Working on Orphan Works

Congress is once again considering legislation to deal with the problem of orphaned copyright works– those works that are still under copyright but where the copyright owner may be impossible to identify and locate. Both the House and Senate have introduced versions of orphaned works legislation. Here are some resources and information.
HR 5889 Orphan Works Act of 2008.
S. 2913 Shawn Bentley Orphan Works Act of 2008.
The Copyright Office has a page on the Orphan Works issue.
The House Judiciary Committee held hearings
on Promoting the Use of Orphan Works: Balancing the Interests of Copyright Owners and Users in March with testimony from Marybeth Peters (Register of Copyrights, U.S. Copyright Office), Allan Robert Adler (Vice President of Legal and Governmental Affairs, Association of American Publishers, Inc.), Corinne P. Kevorkian (President and General Manager, Schumacher, A Division of F. Schumacher & Company), Karen C. Coe (Associate Legal Counsel, United States Holocaust Memorial Museum), Victor S. Perlman (General Counsel and Managing Director, American Society of Media Photographers, Inc.), Maya Gura (Director of Marketing and Sales, PicScout).
Lawrence Lessig in the New York Times Little Orphan Artworks: “Congress could easily address the problem of orphan works in a manner that is efficient and not unfair to current or foreign copyright owners.

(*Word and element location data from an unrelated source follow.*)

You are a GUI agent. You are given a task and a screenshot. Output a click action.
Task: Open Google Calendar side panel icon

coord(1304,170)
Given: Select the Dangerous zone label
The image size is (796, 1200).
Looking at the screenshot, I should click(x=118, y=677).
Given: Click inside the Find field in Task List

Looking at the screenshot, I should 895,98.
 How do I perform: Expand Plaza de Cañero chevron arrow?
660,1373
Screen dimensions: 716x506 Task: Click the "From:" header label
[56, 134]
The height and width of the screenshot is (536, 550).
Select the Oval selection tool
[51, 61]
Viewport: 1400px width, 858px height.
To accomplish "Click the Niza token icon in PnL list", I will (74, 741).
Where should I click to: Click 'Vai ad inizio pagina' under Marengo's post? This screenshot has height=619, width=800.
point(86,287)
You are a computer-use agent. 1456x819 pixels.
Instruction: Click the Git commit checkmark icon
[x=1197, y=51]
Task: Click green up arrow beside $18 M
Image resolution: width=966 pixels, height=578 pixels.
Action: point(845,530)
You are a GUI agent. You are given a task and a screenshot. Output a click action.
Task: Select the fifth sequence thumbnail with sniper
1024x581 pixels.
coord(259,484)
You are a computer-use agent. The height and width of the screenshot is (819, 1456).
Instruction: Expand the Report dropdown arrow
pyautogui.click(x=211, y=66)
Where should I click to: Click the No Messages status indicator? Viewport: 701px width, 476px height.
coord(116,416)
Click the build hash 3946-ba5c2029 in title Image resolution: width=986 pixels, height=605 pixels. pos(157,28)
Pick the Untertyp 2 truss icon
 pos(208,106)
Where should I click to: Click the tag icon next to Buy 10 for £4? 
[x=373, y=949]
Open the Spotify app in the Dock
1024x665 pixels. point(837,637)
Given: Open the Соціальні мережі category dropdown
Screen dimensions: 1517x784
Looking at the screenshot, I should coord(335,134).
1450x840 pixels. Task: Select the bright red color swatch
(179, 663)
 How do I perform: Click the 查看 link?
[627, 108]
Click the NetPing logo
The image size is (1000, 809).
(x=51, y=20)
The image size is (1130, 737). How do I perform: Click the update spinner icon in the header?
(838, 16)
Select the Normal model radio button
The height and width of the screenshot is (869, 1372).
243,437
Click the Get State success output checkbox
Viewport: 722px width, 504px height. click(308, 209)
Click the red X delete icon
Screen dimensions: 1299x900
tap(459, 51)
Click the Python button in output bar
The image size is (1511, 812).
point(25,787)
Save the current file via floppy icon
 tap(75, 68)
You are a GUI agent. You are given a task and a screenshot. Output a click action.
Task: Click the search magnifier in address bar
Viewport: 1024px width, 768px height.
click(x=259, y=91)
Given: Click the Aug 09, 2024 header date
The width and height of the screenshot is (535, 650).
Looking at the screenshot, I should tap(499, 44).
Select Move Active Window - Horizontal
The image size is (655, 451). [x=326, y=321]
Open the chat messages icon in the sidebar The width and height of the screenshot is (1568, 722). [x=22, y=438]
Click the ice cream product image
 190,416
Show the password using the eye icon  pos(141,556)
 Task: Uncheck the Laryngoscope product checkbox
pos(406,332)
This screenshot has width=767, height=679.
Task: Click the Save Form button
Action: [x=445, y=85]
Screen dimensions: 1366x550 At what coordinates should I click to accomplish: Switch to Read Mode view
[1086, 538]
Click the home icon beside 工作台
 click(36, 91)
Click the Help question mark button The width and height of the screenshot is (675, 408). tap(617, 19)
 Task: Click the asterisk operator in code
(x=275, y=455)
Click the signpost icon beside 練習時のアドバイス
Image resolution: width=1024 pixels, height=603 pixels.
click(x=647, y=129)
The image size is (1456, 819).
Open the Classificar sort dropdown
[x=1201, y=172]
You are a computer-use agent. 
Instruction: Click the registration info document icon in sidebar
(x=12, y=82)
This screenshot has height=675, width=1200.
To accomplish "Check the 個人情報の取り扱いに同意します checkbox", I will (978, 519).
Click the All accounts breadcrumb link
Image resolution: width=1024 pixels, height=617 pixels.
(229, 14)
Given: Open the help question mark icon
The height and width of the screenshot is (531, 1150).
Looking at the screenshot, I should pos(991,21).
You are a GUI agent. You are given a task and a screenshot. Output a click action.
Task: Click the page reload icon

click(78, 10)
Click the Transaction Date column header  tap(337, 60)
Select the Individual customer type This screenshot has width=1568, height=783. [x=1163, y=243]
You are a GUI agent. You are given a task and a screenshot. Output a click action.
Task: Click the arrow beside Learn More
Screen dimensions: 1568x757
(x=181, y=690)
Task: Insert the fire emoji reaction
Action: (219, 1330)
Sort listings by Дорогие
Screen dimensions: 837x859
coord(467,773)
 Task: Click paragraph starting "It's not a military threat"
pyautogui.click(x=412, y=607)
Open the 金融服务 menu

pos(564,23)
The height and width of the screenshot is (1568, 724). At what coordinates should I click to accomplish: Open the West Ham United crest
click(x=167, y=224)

Following the model of patent law, Congress should require a copyright owner to register a work after an initial and generous term of automatic and full protection.”
Gigi Sohn of Public Knowledge responds to Lessig’s op-ed, Searching for the Possible in the Orphan Works Debate, “After 40 years of uninterrupted strengthening and lengthening of copyright laws, we have before us an opportunity for significant reform. What makes this legislation a no-brainer is that with the exception of a handful of small copyright holder groups (who, to my chagrin, have been very effective), there is near unanimous agreement that an orphan works solution is a good idea. There are still some kinks to be worked out in the legislation, but the framework underlying them is basically sound.”
Edward Winkleman, Reframing the Arguments on the Orphan Artworks Bill

Trademark in 3D

The Wall Street Journal, Shape of Things to Come: “On Jan. 8, the U.S. Patent and Trademark Office granted Apple Inc. a trademark for the three-dimensional shape of its iPod media player. This was more than a recognition of an innovative product design. It also was Apple’s capping piece in a multiyear marketing and legal campaign that pushed intellectual-property rights to new competitive advantage for the company.”
US TM registration #3365816: “Color is not claimed as a feature of the mark. The mark consists of the design of a portable and handheld digital electronic media device comprised of a rectangular casing displaying circular and rectangular shapes therein arranged in an aesthetically pleasing manner. The matter shown in broken lines, indicating the location of device connectors, is not part of the mark.”